An eine Situation, in der sich eine Mutter überfordert fühlte, kann der Mediziner sich nicht erinnern. Manchmal kämen Frauen hormonell bedingt mit der Situation nach der Geburt nicht zurecht. Mit einem Östrogenpflaster lasse sich da Abhilfe schaffen. Dennoch: neben vielen Glücksmomenten sind auch Raphael Kupietz und die anderen Gynäkologen am Haus Haßfurt hin und wieder mit Fehl- oder gar Totgeburten konfrontiert. Die betroffenen Frauen werden intensiv betreut, medizinisch und seelsorgerlich. Und wie geht es Kupietz selbst, wenn ein Kind tot geboren wird? „Es begleitet einen schon noch ein paar Tage“, räumt der Mediziner und gläubige Katholik ein. Aber er macht auch deutlich: Als Arzt muss man lernen, mit dem Leid der Patienten umzugehen, sonst reibt man sich auf. „Dabei kann die Maßgabe, von sich wegzusehen, hilfreich sein: Es geht darum, in dem Moment die Frau zu unterstützen und nicht sich selbst.“
Das springende Frühchen
Die Wahrscheinlichkeit für wirkliche Risikogeburten ist im Haus Haßfurt von vornherein nicht sehr hoch: Wenn zu erwarten ist, dass das Kind vor der 36. Schwangerschaftswoche kommt oder unter 2500 Gramm wiegt, muss die Entbindung in einer Klinik mit angeschlossenem Kinderkrankenhaus erfolgen.

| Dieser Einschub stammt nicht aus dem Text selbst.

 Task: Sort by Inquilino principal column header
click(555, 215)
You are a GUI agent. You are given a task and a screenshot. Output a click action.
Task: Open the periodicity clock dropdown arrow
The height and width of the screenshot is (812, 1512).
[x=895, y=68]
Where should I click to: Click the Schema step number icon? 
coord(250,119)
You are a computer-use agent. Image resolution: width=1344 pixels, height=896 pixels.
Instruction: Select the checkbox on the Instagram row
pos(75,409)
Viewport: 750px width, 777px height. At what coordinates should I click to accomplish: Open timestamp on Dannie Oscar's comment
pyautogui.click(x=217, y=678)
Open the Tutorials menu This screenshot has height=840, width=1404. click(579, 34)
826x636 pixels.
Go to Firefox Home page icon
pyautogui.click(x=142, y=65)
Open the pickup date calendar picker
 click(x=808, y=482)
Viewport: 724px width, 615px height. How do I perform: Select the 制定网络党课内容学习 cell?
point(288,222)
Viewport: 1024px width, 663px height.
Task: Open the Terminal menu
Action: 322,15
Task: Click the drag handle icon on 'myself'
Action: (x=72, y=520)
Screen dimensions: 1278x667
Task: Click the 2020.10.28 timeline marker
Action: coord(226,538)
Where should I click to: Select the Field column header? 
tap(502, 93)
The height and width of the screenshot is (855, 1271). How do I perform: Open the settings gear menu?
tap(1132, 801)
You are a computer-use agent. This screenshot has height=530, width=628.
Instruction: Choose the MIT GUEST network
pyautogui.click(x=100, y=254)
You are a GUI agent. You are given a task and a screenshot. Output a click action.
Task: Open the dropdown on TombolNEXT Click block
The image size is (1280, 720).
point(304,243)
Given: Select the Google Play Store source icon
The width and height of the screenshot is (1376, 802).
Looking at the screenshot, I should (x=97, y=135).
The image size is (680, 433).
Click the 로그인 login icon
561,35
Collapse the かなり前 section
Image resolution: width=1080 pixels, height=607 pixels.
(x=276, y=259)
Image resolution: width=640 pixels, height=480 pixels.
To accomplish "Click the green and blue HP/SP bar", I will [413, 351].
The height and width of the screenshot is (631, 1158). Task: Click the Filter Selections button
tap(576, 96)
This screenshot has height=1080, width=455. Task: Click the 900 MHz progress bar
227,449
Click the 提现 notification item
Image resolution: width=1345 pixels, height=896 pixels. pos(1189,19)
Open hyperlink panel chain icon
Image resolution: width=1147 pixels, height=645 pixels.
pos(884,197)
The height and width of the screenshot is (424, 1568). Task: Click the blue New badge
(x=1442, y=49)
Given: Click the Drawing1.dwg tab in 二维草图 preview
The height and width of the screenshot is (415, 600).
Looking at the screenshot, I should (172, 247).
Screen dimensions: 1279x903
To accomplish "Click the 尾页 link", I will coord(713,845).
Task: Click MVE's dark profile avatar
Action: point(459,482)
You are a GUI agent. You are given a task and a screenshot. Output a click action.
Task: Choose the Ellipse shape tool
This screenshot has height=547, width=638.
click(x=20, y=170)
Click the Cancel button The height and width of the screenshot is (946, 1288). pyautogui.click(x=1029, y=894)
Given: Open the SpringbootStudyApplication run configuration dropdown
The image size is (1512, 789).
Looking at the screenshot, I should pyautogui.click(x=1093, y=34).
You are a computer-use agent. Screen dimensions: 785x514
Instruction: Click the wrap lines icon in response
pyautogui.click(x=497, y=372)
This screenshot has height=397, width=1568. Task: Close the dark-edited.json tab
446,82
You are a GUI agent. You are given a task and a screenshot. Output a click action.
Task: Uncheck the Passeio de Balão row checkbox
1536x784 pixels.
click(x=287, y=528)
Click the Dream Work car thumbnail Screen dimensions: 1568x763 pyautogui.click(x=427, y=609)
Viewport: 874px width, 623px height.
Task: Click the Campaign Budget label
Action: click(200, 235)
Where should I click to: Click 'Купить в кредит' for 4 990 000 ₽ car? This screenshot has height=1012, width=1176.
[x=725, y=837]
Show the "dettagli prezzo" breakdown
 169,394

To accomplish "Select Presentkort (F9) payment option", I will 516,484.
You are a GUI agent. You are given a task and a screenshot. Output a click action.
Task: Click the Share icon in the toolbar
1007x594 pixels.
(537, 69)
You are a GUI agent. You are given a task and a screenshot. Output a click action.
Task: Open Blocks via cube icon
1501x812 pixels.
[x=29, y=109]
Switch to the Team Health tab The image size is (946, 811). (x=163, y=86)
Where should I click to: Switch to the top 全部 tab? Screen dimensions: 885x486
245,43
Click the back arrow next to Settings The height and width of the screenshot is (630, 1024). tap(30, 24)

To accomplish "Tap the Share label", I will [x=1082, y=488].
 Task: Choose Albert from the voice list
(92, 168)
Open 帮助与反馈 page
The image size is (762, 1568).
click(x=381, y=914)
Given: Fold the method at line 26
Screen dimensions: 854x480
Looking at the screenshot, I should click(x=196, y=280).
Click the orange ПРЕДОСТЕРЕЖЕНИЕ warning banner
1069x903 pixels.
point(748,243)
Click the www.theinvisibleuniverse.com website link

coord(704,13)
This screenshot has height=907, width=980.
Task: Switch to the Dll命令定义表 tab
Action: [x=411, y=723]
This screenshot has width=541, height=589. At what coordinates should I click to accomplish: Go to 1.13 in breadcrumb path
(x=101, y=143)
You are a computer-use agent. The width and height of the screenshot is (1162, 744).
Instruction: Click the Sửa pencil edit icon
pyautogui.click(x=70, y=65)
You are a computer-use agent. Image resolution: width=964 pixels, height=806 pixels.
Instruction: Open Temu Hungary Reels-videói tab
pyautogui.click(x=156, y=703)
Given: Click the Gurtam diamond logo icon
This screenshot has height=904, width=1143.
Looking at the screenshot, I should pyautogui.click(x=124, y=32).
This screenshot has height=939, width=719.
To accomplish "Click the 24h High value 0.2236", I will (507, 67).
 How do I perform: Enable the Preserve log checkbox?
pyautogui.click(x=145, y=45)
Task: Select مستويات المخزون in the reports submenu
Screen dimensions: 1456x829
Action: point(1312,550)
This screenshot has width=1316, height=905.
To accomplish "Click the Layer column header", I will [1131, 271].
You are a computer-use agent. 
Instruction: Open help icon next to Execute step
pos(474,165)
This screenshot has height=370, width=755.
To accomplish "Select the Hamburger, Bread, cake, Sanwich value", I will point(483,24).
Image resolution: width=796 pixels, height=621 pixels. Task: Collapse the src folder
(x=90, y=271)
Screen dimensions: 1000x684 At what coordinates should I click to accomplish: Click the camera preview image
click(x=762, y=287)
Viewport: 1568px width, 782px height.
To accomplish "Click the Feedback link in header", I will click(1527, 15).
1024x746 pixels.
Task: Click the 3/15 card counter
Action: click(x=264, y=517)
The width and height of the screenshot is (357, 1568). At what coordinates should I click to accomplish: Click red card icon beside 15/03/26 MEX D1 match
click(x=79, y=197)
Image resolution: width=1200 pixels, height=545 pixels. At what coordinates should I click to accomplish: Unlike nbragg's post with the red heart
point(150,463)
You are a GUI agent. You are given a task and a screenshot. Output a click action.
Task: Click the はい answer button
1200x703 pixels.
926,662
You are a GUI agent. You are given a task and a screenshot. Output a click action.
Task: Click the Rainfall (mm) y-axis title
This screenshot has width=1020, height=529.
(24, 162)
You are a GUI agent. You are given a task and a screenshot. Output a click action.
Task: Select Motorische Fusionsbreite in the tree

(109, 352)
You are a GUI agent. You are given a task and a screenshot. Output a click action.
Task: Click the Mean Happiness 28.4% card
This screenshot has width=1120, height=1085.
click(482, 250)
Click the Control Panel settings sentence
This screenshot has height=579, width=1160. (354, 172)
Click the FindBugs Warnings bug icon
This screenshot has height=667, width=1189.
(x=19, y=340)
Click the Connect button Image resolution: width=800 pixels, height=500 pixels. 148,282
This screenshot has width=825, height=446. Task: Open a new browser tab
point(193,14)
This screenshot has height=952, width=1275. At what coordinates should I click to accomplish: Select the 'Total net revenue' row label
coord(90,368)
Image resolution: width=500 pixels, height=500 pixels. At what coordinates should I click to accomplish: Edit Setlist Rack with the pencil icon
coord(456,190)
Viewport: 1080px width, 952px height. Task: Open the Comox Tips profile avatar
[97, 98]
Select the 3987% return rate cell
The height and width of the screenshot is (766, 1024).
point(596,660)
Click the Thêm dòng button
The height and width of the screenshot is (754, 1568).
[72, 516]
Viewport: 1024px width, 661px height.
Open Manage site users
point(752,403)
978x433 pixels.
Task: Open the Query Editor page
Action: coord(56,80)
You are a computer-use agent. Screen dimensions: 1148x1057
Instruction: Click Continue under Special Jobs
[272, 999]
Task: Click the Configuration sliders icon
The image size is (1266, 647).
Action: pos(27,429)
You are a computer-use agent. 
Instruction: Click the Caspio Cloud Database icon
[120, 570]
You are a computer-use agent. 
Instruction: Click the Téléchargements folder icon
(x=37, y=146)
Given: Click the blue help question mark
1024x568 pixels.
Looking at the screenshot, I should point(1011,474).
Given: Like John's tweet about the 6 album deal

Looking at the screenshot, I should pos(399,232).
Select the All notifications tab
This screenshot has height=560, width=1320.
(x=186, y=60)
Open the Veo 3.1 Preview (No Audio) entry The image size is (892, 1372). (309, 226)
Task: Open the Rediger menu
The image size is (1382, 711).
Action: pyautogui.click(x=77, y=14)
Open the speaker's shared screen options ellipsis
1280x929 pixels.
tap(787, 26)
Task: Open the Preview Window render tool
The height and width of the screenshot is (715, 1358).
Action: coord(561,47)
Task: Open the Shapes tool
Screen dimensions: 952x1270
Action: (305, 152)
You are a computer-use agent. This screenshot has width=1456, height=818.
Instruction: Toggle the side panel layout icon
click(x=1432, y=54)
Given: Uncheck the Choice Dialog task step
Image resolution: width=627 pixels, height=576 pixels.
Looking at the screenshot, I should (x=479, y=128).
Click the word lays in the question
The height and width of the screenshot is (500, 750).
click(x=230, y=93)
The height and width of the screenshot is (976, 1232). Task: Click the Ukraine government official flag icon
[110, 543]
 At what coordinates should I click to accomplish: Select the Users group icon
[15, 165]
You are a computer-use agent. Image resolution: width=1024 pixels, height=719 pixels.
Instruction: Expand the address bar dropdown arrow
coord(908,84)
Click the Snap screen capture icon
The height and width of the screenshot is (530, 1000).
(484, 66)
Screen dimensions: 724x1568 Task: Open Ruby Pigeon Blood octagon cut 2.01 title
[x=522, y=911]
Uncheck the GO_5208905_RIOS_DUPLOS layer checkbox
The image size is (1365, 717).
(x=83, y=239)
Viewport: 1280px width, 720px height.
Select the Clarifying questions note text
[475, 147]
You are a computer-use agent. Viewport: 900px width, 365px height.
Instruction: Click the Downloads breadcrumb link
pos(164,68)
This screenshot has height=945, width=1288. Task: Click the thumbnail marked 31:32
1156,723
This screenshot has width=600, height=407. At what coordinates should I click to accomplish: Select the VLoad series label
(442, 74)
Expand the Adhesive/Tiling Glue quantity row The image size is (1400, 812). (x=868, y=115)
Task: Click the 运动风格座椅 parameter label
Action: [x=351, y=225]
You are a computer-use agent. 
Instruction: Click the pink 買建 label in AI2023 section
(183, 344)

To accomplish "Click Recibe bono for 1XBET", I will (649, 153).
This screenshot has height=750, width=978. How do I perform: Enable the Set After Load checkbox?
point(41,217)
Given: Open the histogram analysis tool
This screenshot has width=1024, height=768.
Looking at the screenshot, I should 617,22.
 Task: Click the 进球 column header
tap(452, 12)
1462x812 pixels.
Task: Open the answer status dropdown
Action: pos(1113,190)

Aus seiner Zeit in Bamberg kann sich Raphael Kupietz an ein Frühchen erinnern, das mit weniger als 500 Gramm zur Welt kam. Noch immer bekommt der Mediziner Gänsehaut, wenn er vom Wiedersehen ein Jahr später erzählt. Der damalige Oberarzt hatte ihn zu sich gebeten, ohne etwas zu verraten. Da sei eine Mutter mit einem Kind hereingekommen, das schon laufen konnte: das Frühchen hatte sich prima entwickelt. „Das kleinste Kind, dass ich erlebt habe, und dann ist es mir auf die Hände gesprungen“, erzählt Kupietz.